Given entries =>
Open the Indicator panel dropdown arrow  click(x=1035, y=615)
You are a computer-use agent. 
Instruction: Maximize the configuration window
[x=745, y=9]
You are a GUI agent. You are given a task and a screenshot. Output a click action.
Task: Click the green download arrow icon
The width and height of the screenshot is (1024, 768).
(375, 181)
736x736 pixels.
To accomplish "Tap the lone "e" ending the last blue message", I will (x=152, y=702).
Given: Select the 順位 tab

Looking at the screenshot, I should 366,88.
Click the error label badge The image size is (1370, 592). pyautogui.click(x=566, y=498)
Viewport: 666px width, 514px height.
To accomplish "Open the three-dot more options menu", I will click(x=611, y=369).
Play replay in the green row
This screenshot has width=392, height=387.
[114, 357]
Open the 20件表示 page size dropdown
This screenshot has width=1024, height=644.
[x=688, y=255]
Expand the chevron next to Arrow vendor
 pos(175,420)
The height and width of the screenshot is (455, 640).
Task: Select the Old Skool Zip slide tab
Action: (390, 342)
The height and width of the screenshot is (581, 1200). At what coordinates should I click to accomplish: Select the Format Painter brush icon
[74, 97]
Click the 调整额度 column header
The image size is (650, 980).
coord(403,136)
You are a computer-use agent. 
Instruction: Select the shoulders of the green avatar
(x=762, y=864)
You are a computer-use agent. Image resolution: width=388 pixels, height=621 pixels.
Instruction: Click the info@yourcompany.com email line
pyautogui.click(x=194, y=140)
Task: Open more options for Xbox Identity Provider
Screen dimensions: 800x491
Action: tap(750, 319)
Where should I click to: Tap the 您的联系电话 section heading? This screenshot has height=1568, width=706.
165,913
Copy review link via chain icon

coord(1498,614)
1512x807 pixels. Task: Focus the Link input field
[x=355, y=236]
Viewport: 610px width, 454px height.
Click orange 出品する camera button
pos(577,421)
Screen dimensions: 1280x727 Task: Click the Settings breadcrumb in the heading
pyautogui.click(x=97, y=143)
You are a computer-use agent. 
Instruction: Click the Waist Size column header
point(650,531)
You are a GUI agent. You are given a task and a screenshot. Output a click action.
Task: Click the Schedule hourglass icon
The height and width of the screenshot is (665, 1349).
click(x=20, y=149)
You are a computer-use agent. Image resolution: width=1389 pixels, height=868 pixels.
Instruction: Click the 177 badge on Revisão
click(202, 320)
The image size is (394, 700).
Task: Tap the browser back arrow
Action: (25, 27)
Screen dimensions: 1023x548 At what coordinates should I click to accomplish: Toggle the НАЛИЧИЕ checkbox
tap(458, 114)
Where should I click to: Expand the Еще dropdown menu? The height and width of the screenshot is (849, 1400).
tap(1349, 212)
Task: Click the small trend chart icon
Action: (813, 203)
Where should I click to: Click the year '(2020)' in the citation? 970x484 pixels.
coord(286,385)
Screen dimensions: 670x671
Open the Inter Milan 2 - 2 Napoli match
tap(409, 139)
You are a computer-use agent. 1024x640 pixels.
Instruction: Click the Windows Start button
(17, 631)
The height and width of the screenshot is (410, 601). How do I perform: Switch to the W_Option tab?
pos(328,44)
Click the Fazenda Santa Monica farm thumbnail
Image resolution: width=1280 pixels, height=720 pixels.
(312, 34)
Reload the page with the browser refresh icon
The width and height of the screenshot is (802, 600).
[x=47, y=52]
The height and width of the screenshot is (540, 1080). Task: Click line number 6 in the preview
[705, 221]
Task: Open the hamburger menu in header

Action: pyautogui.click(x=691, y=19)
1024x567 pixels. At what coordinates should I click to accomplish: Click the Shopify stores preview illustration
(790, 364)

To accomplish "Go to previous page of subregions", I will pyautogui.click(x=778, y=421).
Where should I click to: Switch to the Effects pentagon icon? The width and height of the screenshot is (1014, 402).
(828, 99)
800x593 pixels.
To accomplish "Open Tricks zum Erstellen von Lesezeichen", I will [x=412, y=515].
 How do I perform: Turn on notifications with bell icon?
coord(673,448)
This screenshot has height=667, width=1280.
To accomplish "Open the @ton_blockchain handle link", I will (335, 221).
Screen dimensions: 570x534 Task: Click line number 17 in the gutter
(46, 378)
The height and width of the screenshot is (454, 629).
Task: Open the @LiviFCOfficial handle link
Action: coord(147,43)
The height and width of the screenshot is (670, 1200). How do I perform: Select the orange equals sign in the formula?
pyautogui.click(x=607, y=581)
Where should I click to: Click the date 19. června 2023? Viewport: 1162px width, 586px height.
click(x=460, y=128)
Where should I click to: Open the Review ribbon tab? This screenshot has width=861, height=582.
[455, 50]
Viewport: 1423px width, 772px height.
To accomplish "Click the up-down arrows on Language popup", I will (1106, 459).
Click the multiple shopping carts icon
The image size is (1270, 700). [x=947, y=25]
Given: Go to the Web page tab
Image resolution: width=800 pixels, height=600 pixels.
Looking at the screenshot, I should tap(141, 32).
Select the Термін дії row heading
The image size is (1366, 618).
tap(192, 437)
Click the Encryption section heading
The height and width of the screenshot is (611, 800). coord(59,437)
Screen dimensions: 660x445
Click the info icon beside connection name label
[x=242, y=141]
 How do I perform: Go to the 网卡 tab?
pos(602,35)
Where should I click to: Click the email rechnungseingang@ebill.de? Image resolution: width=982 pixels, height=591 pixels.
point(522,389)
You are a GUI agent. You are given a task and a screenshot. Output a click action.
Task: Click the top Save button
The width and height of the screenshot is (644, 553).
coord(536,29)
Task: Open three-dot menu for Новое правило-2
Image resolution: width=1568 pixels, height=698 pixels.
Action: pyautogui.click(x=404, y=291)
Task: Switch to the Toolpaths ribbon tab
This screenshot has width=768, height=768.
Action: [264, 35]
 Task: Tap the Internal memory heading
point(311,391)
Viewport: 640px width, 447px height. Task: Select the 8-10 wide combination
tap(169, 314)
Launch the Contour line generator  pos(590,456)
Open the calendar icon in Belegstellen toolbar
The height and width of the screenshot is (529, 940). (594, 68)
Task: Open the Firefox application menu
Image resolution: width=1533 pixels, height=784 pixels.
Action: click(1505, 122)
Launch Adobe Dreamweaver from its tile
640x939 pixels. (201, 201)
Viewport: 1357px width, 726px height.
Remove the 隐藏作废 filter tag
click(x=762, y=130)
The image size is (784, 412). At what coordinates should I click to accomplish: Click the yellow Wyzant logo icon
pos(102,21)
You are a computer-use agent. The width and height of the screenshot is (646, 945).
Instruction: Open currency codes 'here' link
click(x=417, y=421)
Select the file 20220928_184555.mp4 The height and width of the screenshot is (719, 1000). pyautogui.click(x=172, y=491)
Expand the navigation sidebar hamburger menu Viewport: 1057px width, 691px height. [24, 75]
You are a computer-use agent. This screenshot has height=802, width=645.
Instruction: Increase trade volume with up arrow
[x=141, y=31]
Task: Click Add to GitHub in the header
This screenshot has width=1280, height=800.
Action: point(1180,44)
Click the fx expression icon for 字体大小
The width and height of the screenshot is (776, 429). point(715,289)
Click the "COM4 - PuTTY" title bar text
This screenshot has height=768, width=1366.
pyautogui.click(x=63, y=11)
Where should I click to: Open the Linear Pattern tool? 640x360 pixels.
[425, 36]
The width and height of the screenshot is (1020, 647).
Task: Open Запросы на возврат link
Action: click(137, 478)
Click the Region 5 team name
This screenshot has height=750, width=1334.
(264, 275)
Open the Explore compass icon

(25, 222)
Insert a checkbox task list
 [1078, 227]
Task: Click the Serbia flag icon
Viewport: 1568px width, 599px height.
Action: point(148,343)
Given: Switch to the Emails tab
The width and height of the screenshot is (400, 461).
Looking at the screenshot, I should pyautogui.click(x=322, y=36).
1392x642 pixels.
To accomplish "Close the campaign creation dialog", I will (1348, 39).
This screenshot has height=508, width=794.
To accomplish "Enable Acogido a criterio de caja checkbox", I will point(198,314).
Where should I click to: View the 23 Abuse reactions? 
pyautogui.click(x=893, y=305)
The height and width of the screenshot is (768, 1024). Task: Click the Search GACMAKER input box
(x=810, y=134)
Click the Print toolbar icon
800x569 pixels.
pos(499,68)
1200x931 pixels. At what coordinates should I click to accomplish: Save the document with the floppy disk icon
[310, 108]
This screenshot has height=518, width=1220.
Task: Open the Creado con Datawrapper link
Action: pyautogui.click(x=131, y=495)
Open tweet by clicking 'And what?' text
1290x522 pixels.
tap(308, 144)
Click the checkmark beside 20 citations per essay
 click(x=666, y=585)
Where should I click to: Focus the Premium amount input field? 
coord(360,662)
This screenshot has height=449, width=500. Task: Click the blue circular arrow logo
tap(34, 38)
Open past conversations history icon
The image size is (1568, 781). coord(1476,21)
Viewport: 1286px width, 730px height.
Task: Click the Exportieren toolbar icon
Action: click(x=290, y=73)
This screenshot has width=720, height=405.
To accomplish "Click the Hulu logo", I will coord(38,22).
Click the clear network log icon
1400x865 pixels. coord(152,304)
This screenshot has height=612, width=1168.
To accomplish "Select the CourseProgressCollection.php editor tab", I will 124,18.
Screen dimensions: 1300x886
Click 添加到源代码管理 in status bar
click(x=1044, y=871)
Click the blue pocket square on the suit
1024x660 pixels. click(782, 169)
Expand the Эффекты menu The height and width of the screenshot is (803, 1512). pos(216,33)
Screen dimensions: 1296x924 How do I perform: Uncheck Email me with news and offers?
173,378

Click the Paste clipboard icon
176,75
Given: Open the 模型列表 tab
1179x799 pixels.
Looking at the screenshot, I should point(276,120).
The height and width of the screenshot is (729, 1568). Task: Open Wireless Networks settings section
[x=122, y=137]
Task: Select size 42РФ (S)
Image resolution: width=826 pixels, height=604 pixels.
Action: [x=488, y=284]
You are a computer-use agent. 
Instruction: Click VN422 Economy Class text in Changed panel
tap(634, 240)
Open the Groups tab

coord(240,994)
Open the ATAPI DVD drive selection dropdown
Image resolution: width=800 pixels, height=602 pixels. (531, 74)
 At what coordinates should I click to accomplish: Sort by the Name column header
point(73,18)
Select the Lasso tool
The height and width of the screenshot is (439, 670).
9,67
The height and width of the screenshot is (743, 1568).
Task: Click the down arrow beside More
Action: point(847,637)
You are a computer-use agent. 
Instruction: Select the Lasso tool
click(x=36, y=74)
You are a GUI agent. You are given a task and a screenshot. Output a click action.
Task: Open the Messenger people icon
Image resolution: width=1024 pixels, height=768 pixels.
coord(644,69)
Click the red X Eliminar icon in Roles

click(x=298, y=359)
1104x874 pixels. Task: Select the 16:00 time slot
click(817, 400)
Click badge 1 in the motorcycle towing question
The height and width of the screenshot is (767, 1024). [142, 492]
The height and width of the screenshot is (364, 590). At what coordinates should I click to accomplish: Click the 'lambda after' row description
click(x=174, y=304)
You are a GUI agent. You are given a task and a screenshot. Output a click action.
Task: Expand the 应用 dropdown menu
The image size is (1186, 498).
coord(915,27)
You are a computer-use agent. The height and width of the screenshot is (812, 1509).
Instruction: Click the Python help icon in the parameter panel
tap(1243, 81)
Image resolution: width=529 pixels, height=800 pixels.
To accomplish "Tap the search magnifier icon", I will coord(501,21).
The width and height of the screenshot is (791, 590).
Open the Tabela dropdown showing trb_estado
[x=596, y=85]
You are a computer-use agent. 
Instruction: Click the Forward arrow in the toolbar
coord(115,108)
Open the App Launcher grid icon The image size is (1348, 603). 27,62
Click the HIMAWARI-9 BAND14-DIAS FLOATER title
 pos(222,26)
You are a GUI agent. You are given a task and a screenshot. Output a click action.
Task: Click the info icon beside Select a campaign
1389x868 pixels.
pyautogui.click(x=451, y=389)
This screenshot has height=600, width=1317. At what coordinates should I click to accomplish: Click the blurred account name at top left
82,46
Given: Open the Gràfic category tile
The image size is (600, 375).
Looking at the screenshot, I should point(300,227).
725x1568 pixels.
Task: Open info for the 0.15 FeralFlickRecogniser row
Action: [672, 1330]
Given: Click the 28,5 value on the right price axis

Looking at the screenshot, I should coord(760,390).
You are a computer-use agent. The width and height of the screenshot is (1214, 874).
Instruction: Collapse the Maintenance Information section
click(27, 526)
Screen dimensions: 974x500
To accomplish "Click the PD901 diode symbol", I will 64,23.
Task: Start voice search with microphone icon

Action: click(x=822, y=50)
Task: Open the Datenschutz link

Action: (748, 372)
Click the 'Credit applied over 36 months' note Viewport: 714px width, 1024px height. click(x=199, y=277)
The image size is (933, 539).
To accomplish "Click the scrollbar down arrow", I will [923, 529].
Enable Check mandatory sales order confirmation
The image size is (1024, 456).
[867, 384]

Exercise => Reproduce precisely, and with no line left out, each line from the top of the entries through the line that carries "Viewport: 666px width, 514px height.".

Written solution =>
Open the Indicator panel dropdown arrow  click(x=1035, y=615)
You are a computer-use agent. 
Instruction: Maximize the configuration window
[x=745, y=9]
You are a GUI agent. You are given a task and a screenshot. Output a click action.
Task: Click the green download arrow icon
The width and height of the screenshot is (1024, 768).
(375, 181)
736x736 pixels.
To accomplish "Tap the lone "e" ending the last blue message", I will (x=152, y=702).
Given: Select the 順位 tab

Looking at the screenshot, I should 366,88.
Click the error label badge The image size is (1370, 592). pyautogui.click(x=566, y=498)
Viewport: 666px width, 514px height.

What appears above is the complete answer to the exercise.